§ **Directions**: What you output must match the entries exactly, apart from the pictures, which are left out.

§ **Material for the task**:
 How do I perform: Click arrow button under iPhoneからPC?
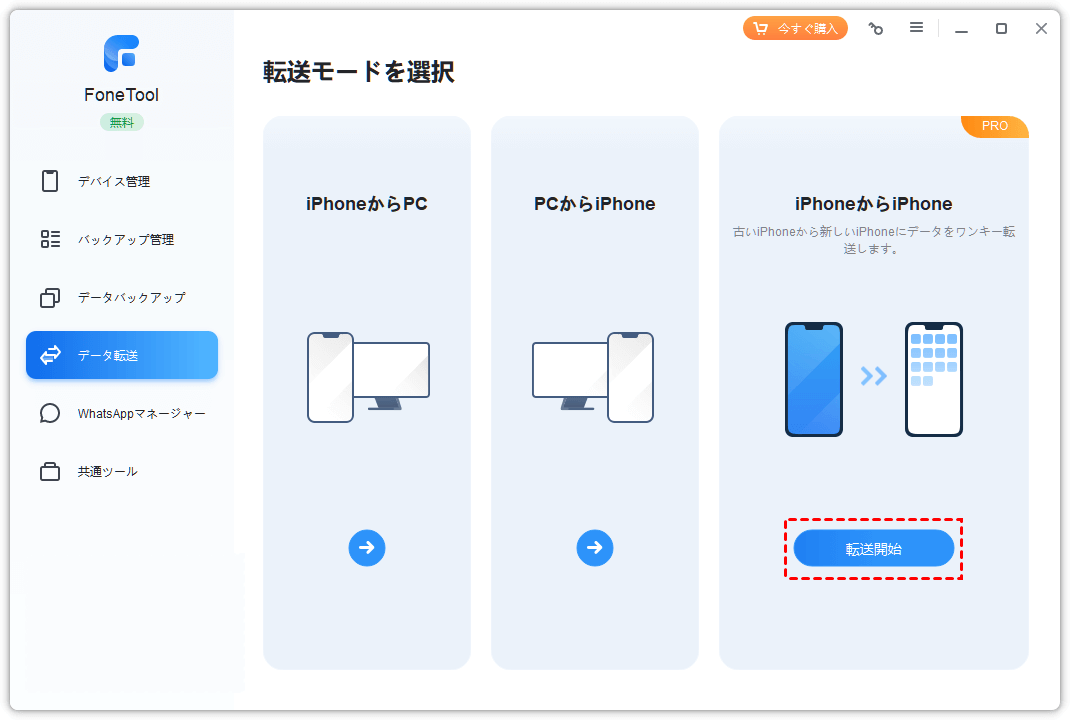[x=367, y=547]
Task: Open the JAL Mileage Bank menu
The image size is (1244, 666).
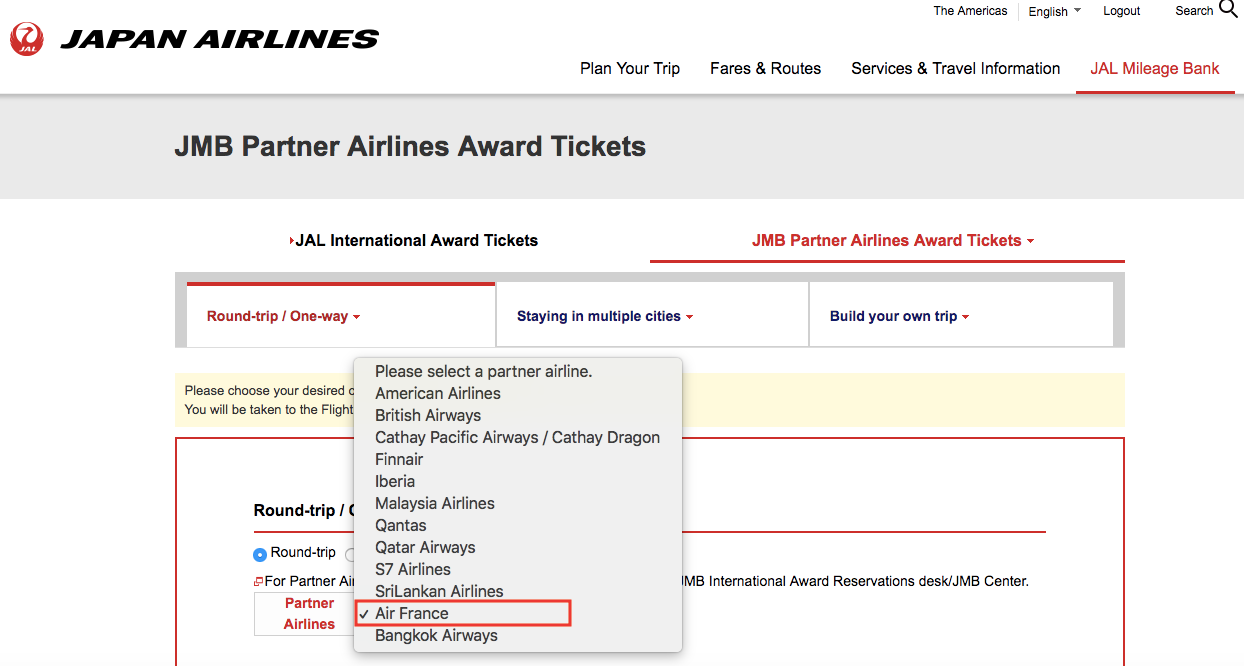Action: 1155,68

§ **Written reply**:
 How do I perform: Click arrow button under iPhoneからPC?
[x=367, y=547]
Task: Open the JAL Mileage Bank menu
The image size is (1244, 666).
Action: 1155,68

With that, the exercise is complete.